Brush with milk and sprinkle with sea salt.
6. Bake for 15-20 minutes or until cooked
through. Serve warm, cut into pieces.
Cheesy Spinach Scrolls Makes: 12
2 cups self-raising flour
1 tablespoon caster sugar
50g butter, chopped
¾ cup milk
250g frozen spinach, thawed, excess
moisture removed
1 cup pizza cheese
100g feta cheese, crumbled
1. Preheat oven to moderately hot
(200°C/180°C fan-forced). Lightly grease
and line a 22cm square cake pan.
2. Using the Scrapemaster
spatula beater,
mix flour, sugar and butter on speed 2 for
about 2 minutes or until combined.
3. Add milk and using the Dough Hook, knead
on speed 2 for about 1 minute or until a
soft sticky dough is formed.
4. Turn onto a clean, floured bench and roll
dough into a 30cm x 40cm rectangle.
Squeeze excess moisture from spinach
with your hands. Chop coarsely and pat dry
with absorbent paper towel. Sprinkle pizza
cheese, spinach and feta over dough. Roll
tightly from the long side. Trim ends and
cut into 12 even slices.
5. Place scrolls, cut-side up in prepared pan.

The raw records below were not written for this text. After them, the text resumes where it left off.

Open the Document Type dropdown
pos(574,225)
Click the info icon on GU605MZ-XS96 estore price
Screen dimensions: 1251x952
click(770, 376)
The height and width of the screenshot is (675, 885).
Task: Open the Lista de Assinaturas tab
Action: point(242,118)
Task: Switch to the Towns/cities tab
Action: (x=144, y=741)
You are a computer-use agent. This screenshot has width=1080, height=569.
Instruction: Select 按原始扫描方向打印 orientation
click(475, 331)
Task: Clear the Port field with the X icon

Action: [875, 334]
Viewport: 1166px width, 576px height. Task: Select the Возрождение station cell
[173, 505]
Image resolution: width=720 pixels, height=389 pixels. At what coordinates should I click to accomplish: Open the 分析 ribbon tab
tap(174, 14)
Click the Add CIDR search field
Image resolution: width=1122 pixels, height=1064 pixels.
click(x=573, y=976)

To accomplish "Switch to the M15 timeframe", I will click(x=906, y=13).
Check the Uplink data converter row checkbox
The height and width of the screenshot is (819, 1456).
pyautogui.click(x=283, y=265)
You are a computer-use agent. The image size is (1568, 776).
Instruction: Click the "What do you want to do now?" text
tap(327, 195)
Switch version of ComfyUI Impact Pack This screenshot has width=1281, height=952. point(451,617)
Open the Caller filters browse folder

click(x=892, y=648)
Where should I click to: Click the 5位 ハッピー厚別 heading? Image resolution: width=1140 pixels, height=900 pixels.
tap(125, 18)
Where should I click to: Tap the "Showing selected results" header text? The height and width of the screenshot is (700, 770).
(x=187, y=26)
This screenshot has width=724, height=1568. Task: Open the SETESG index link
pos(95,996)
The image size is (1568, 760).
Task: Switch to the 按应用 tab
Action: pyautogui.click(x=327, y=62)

Bake for about 25 minutes or until cooked
through. Serve warm.
Basic Pizza Dough Makes: 2 large pizzas
150ml luke-warm water
1 teaspoon caster sugar
2 teaspoons (7g sachet) dry yeast
2 cups plain flour
½ teaspoon salt
2 tablespoon olive oil
1. Combine the water, sugar and yeast in a
jug; stir to combine. Cover mixture and
place in a warm area for about 10 minutes
until the mixture is frothy.
2. Place the flour and salt in the Stainless
Steel Mixing Bowl. Add the yeast mixture
and olive oil. Using the Dough Hook, mix
on low speed (1-2) for about 2 minutes or
until combined and mixture forms a ball.
Continue to knead on low speed (1-2) for a
further 8 minutes.
3. Remove dough from the bowl. Lightly
grease the bowl and return dough. Cover;
allow to rise in a warm area for about 1
hour or until doubled in size.
4. Punch the dough with your fist to knock
out the air. Cut the dough in half. Take one
piece and roll on a lightly floured surface
into a rough round. Place on a lightly
greased pizza tray and stretch the dough to
fit the tray. Repeat with remaining dough.
Cover; allow to stand for 20-30 minutes.
Top as desired.
Tip: if you prefer a thick pizza crust, use this
dough quantity to make 1 pizza instead.